The huge vaulted room where Quine's body lay would now, no doubt, be swarming with men in full-body protective suits, gathering forensic evidence. Strike wished he were there with them. Inactivity after such a discovery was hateful to him. He burned with professional frustration. Shut out from the moment the police had arrived, he had been relegated to a mere blunderer who had stumbled onto the scene (and scene', he thought suddenly, was the right word in more ways than one: the body tied up and arranged in the light from that giant church-like window … a sacrifice to some demonic power … seven plates, seven sets of cutlery … )

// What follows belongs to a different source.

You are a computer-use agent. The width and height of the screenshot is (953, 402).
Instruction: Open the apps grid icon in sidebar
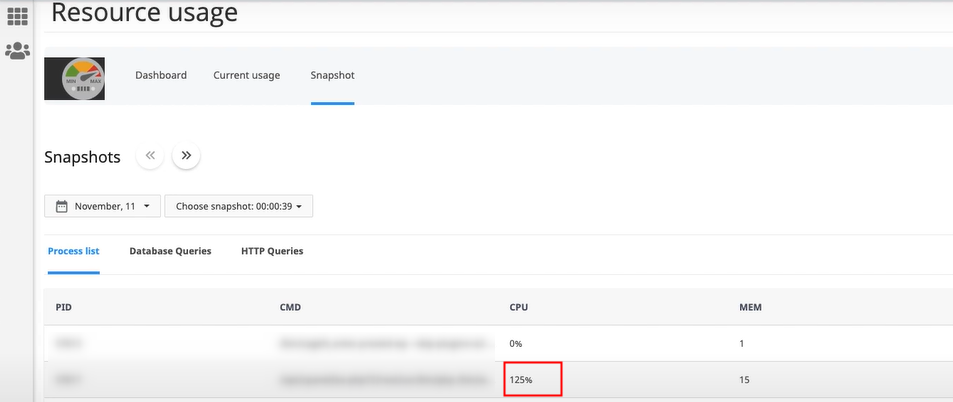17,16
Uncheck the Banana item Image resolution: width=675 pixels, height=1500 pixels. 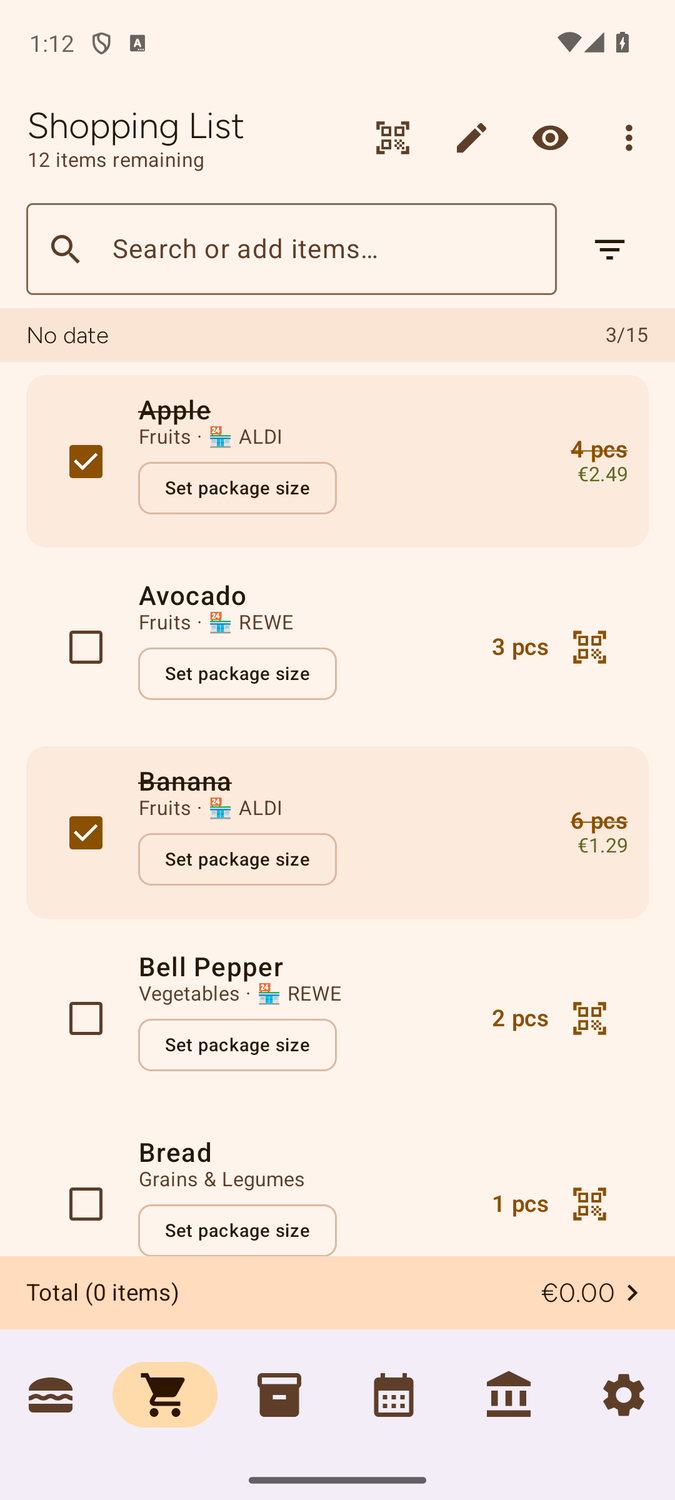click(86, 832)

The frosted glass window of the interrogation room blocked out everything beyond it but the colour of the sky, now black. He had been in this tiny room for a long time and still the police had not finished taking his statement. It was difficult to gauge how much of their desire to prolong the interview was genuine suspicion, how much animosity. It was right, of course, that the person who discovered a murder victim should be subjected to thorough questioning, because they often knew more than they were willing to tell, and not infrequently knew everything. However, in solving the Lula Landry case Strike might be said to have humiliated the Met, who had so confidently pronounced her death suicide. Strike did not think he was being paranoid in thinking that the attitude of the crop-haired female detective inspector who had just left the room contained a determination to make him sweat. Nor did he think that it had been strictly necessary for quite so many of her colleagues to look in on him, some of them lingering only to stare at him, others delivering snide remarks.

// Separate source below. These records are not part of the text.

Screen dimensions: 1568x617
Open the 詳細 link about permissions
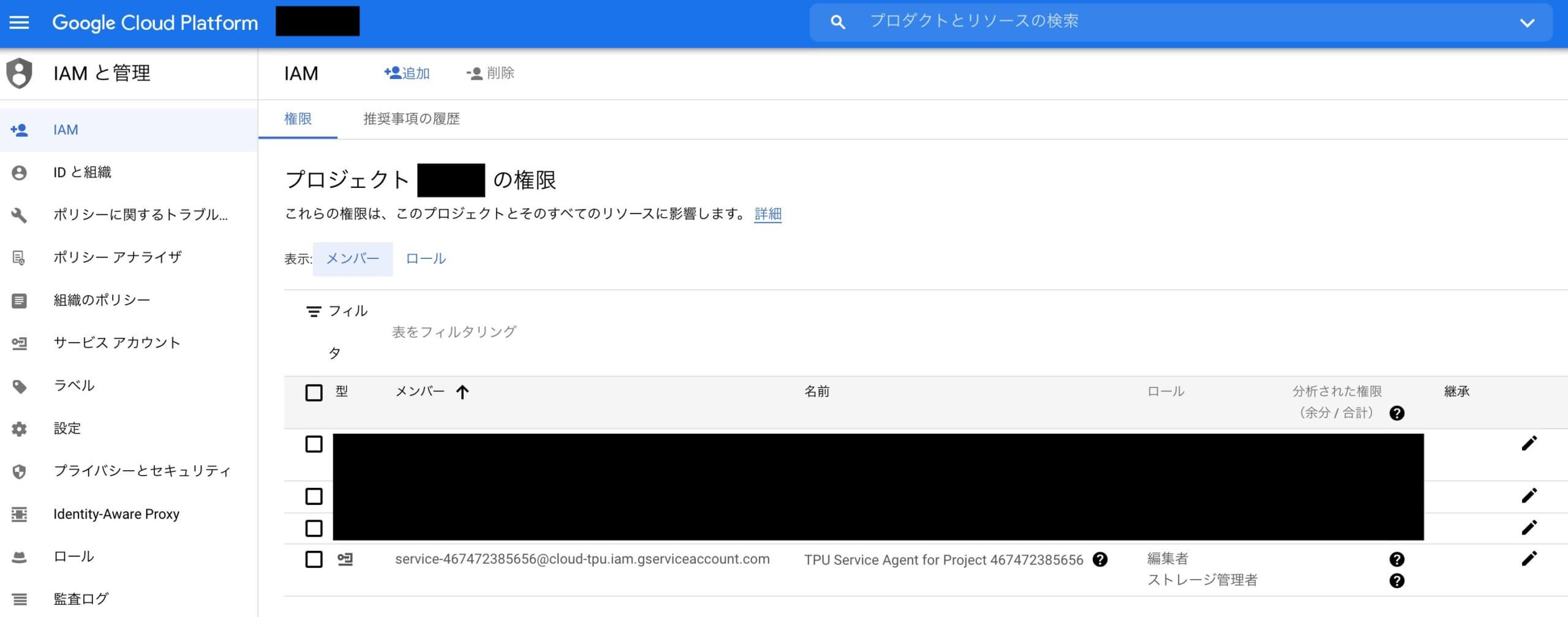pyautogui.click(x=768, y=214)
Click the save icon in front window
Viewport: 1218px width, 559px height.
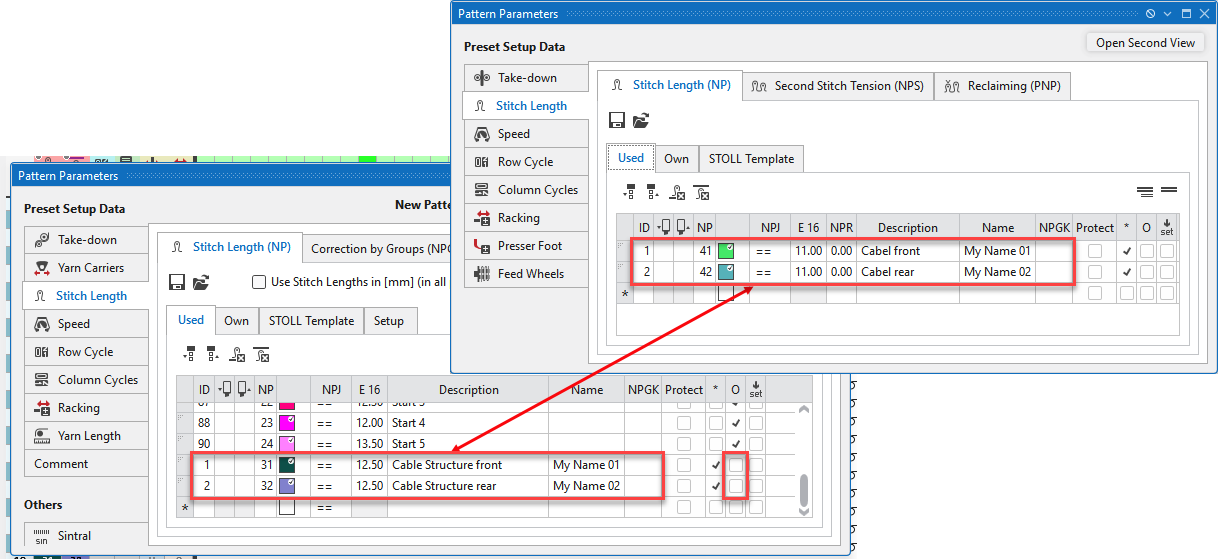click(617, 121)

If they thought they were inconveniencing him, they were wrong. He had nowhere else to be and they had fed him quite a decent meal. If they had only let him smoke, he would have been quite comfortable. The woman who had been questioning him for an hour had told him he might go outside, accompanied, into the rain for a cigarette, but inertia and curiosity had kept him in his seat. His birthday whisky sat beside him in its carrier bag. He thought that if they kept him here much longer he might break it open. They had left him a plastic beaker of water.